Source code for optimagic.visualization.profile_plot

import itertools
from typing import Any, Literal

import numpy as np
import pandas as pd
from numpy.typing import NDArray

from optimagic.benchmarking.process_benchmark_results import (
    process_benchmark_results,
)
from optimagic.config import DEFAULT_PALETTE
from optimagic.visualization.backends import line_plot
from optimagic.visualization.plotting_utilities import LineData, get_palette_cycle

BACKEND_TO_PROFILE_PLOT_LEGEND_PROPERTIES: dict[str, dict[str, Any]] = {
    "plotly": {"title": {"text": "algorithm"}},
    "matplotlib": {
        "loc": "outside right upper",
        "fontsize": "x-small",
        "title": "algorithm",
    },
    "bokeh": {
        "location": "top_right",
        "place": "right",
        "label_text_font_size": "8pt",
        "title": "algorithm",
    },
    "altair": {"orient": "right", "title": "algorithm"},
}

BACKEND_TO_PROFILE_PLOT_MARGIN_PROPERTIES: dict[str, dict[str, Any]] = {
    "plotly": {"l": 10, "r": 10, "t": 30, "b": 30},
    # "matplotlib": handles margins automatically via constrained layout
}



[docs]
def profile_plot(
    problems: dict[str, dict[str, Any]],
    results: dict[tuple[str, str], dict[str, Any]],
    *,
    runtime_measure: Literal[
        "walltime", "n_evaluations", "n_batches"
    ] = "n_evaluations",
    normalize_runtime: bool = False,
    stopping_criterion: Literal["x", "y", "x_and_y", "x_or_y"] = "y",
    x_precision: float = 1e-4,
    y_precision: float = 1e-4,
    backend: Literal["plotly", "matplotlib", "bokeh", "altair"] = "plotly",
    template: str | None = None,
    palette: list[str] | str = DEFAULT_PALETTE,
) -> Any:
    """Compare optimizers over a problem set.

    This plot answers the question: What percentage of problems can each algorithm
    solve within a certain runtime budget?

    The runtime budget is plotted on the x axis and the share of problems each
    algorithm solved on the y axis.

    Thus, algorithms that are very specialized and perform well on some share of
    problems but are not able to solve more problems with a larger computational budget
    will have steep increases and then flat lines.
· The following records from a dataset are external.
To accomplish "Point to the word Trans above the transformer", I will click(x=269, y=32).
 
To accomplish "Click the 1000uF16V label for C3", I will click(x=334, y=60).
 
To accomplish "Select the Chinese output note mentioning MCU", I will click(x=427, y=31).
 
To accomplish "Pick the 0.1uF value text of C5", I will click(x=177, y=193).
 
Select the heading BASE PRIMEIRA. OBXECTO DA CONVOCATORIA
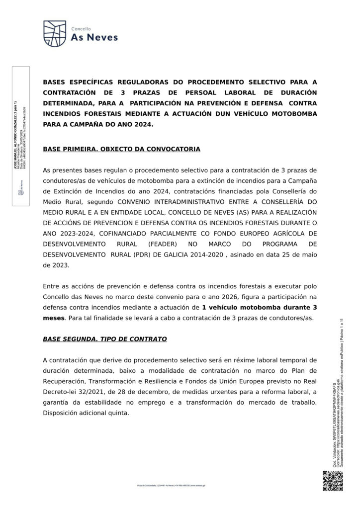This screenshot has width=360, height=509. click(x=122, y=149)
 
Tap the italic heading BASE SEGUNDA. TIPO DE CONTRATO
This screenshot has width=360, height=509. click(x=105, y=339)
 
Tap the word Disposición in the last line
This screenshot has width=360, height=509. click(x=62, y=412)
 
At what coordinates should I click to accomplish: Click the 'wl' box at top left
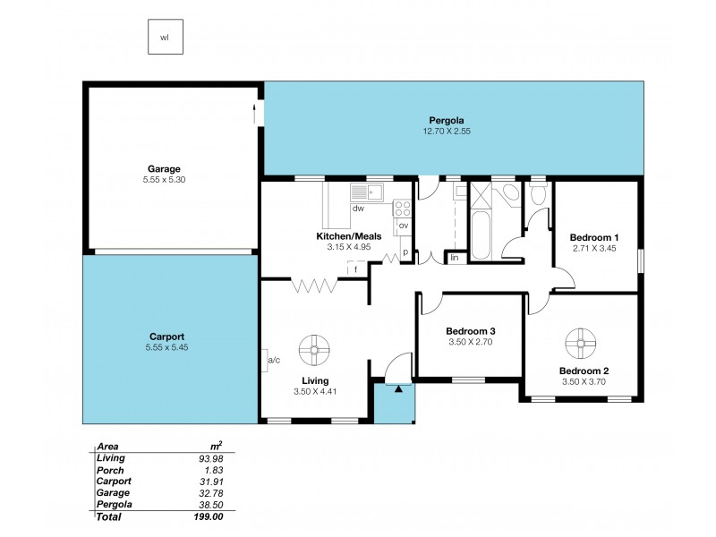coord(165,37)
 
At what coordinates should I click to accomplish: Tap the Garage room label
coord(164,168)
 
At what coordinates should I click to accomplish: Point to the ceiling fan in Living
coord(314,350)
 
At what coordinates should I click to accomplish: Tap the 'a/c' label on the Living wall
coord(275,360)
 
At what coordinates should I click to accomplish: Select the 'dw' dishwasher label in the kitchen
coord(357,209)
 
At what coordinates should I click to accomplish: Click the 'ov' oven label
coord(403,225)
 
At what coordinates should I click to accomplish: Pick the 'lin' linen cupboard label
coord(455,258)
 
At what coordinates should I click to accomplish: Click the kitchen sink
coord(366,191)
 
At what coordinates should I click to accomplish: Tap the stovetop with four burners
coord(403,209)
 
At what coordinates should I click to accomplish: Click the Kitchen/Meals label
coord(348,236)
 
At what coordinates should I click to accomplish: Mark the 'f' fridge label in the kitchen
coord(356,268)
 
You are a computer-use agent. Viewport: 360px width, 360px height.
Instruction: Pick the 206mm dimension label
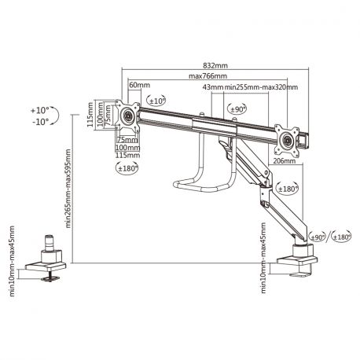(285, 160)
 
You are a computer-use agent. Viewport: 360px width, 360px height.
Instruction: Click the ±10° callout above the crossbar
(156, 101)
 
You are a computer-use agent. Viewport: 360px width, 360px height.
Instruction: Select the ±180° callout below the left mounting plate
(127, 167)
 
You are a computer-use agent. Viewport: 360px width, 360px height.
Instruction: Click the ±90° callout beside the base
(318, 236)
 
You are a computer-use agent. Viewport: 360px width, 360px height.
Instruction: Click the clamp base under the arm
(301, 257)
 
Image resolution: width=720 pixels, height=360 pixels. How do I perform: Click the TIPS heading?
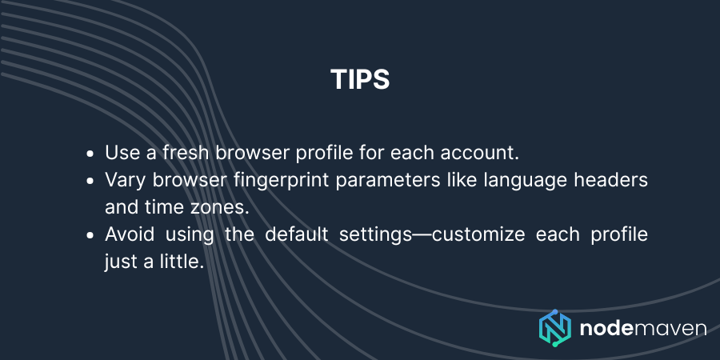[360, 80]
Algorithms that are robust but slow,
    will have low shares in the beginning but reach very high.

    Note that failing to converge according to the given stopping_criterion and
    precisions is scored as needing an infinite computational budget.
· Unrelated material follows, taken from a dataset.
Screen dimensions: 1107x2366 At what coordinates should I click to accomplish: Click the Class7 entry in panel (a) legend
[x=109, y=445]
    For details, see the description of performance and data profiles by
    Moré and Wild (2009).

    Args:
        problems: A dictionary where keys are the problem names. Values contain
            information on the problem, including the solution value.
        results: A dictionary where keys are tuples of the form (problem, algorithm),
            values are dictionaries of the collected information on the benchmark
            run, including 'criterion_history' and 'time_history'.
        runtime_measure: This is the runtime until the desired convergence was reached
            by an algorithm. This is called performance measure by Moré and Wild (2009).
        normalize_runtime: If True the runtime each algorithm needed for each problem is
            scaled by the time the fastest algorithm needed. If True, the resulting plot
            is what Moré and Wild (2009) called data profiles.
        stopping_criterion: Determines how convergence is determined from the two
            precisions.
        x_precision: How close an algorithm must have gotten to the true parameter
            values (as percent of the Euclidean distance between start and solution
            parameters) before the criterion for clipping and convergence is fulfilled.
        y_precision: How close an algorithm must have gotten to the true criterion
            values (as percent of the distance between start and solution criterion
            value) before the criterion for clipping and convergence is fulfilled.
        backend: The backend to use for plotting. Default is "plotly".
        template: The template for the figure. If not specified, the default template of
            the backend is used. For the 'bokeh' and 'altair' backends, this changes the
            global theme, which affects all plots from that backend in the session.
        palette: The coloring palette for traces. Default is the D3 qualitative palette.

    Returns:
        The figure object containing the profile plot.

    """
    # ==================================================================================
    # Process inputs

    palette_cycle = get_palette_cycle(palette)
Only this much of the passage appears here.